§ ASSIGNED TASK
Please print the entries below exactly, from the line with "Identify the click" through the line with "Комедия (30, 333)", including both of those lines and leaving out all others.

§ INFORMATION
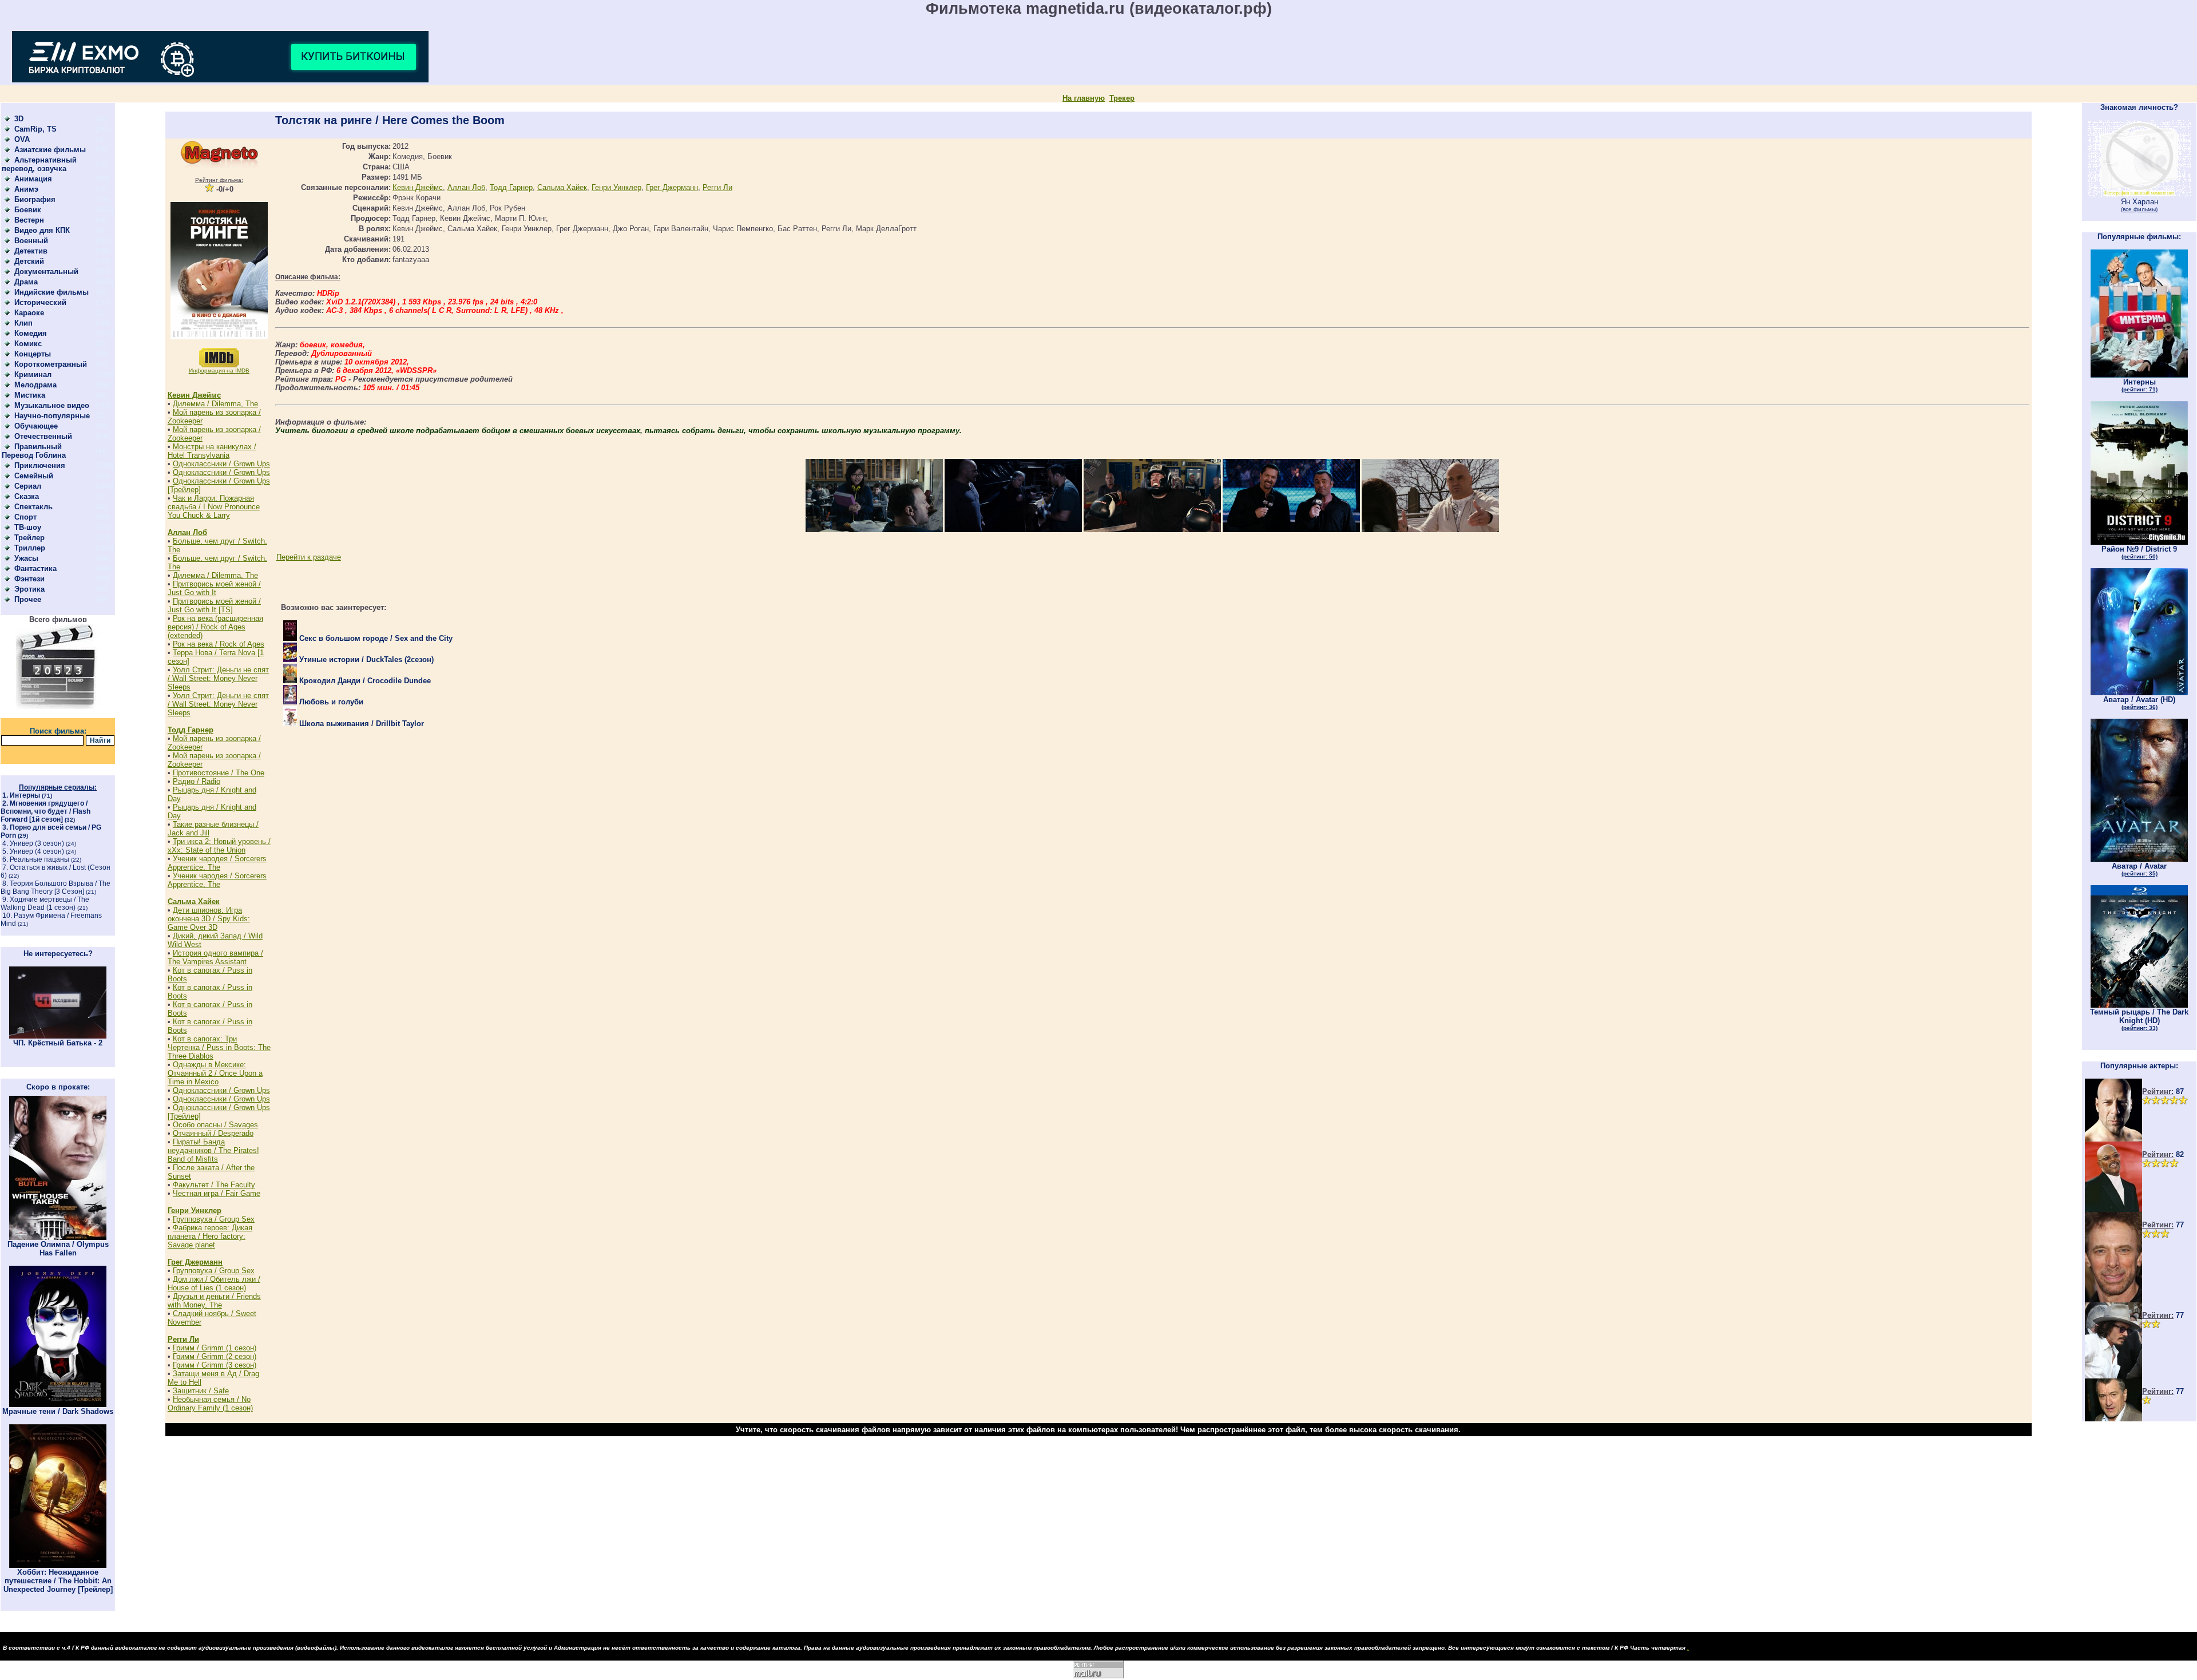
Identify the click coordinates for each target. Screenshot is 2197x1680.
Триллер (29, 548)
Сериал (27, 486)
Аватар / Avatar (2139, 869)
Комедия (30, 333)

---

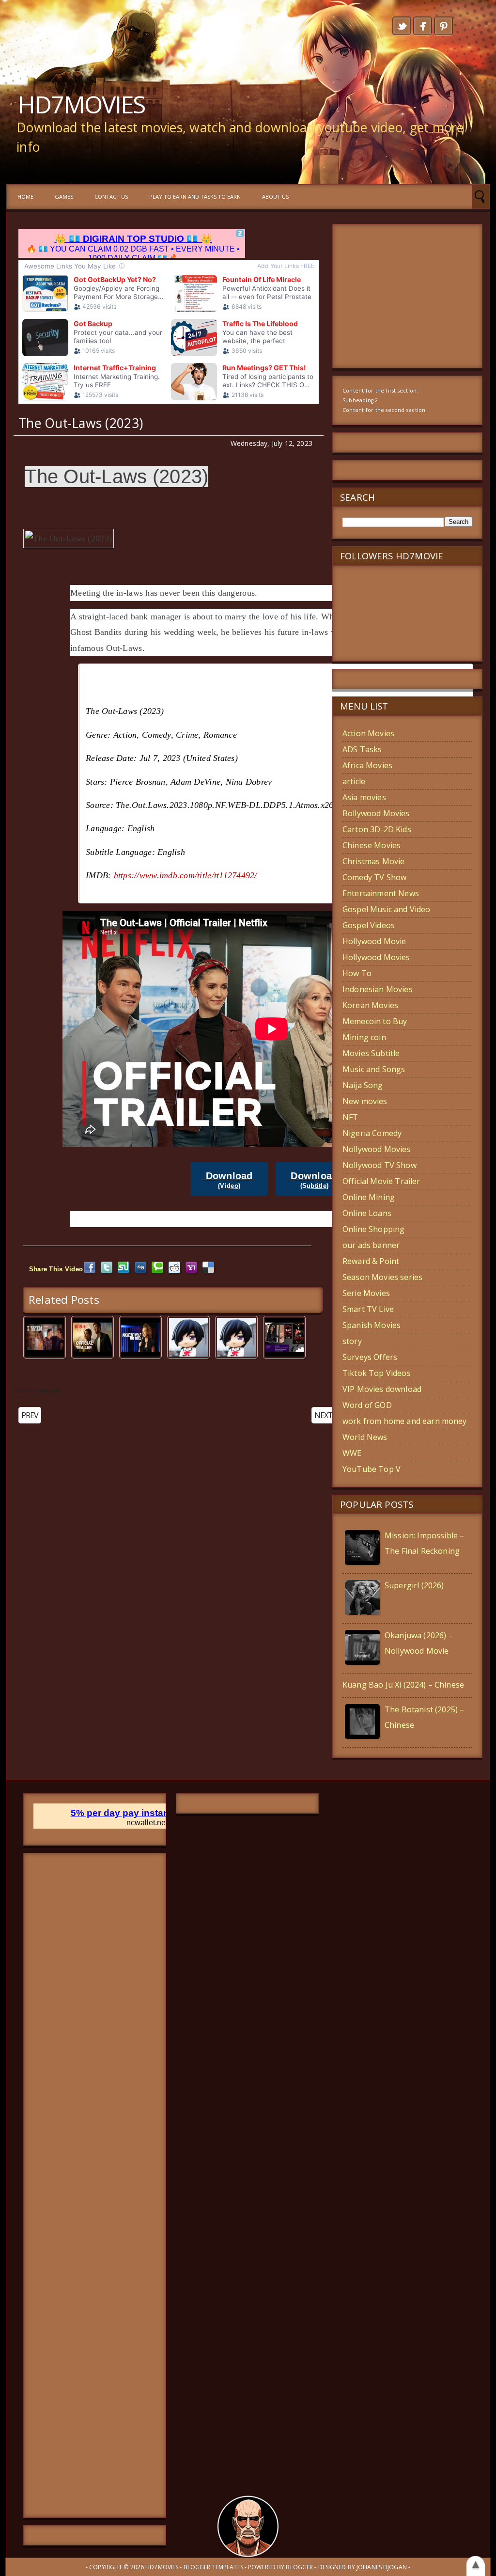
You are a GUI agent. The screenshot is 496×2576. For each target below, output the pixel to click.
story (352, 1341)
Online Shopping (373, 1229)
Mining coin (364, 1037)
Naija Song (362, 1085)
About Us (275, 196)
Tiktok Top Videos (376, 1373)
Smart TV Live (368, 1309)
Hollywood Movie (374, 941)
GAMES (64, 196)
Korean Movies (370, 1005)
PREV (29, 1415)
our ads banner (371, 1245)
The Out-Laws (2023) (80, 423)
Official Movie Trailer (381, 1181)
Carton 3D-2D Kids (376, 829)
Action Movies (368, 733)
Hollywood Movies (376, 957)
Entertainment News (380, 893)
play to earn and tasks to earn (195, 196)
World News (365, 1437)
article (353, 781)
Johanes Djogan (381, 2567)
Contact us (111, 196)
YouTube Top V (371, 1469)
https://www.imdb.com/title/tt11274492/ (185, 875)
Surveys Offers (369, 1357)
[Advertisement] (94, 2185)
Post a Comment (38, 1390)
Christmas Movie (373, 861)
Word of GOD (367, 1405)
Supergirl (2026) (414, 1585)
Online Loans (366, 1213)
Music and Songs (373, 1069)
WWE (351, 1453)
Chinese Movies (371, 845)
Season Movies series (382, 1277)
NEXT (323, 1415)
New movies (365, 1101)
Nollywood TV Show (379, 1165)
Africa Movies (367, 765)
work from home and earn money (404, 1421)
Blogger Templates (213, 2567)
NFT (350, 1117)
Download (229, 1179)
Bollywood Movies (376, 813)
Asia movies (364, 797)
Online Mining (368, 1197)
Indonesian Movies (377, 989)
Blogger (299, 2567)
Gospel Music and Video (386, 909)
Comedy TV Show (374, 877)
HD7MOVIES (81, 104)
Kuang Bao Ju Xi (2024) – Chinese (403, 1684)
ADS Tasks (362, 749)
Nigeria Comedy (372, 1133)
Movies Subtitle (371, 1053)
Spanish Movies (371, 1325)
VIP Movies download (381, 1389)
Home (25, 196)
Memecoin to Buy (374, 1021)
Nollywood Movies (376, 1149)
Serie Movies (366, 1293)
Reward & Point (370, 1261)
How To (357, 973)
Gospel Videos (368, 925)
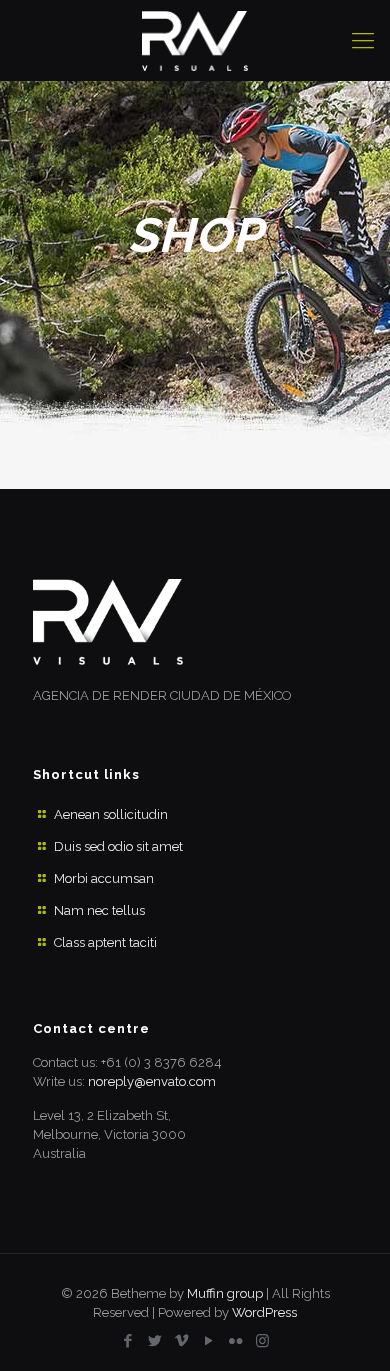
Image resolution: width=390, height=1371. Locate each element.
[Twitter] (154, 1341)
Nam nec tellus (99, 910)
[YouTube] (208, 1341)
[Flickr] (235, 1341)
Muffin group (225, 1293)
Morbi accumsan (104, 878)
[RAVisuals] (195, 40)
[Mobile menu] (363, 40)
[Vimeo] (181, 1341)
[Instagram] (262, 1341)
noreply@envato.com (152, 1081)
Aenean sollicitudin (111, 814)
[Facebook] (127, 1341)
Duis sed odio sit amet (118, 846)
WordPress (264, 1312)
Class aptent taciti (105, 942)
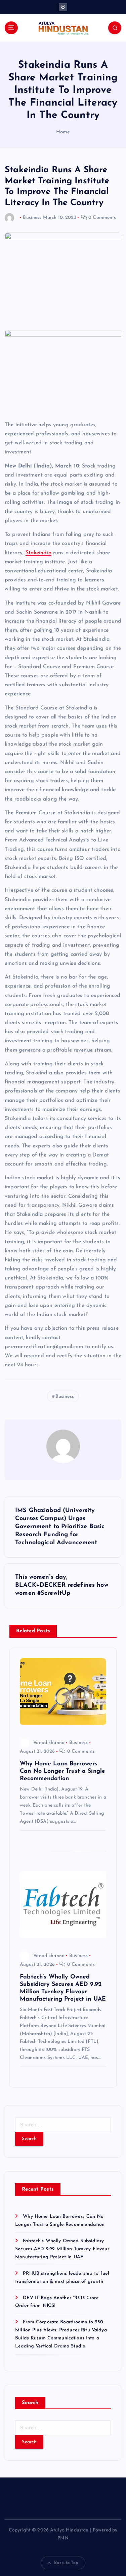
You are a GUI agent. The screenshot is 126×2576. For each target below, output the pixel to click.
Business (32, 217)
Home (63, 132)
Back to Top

* * *

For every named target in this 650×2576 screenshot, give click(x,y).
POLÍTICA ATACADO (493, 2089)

§ RESPONSE TO THE TASK
Identify the click coordinates for each target. Screenshot is 2197x1680.
Триллер (29, 548)
Сериал (27, 486)
Аватар / Avatar (2139, 869)
Комедия (30, 333)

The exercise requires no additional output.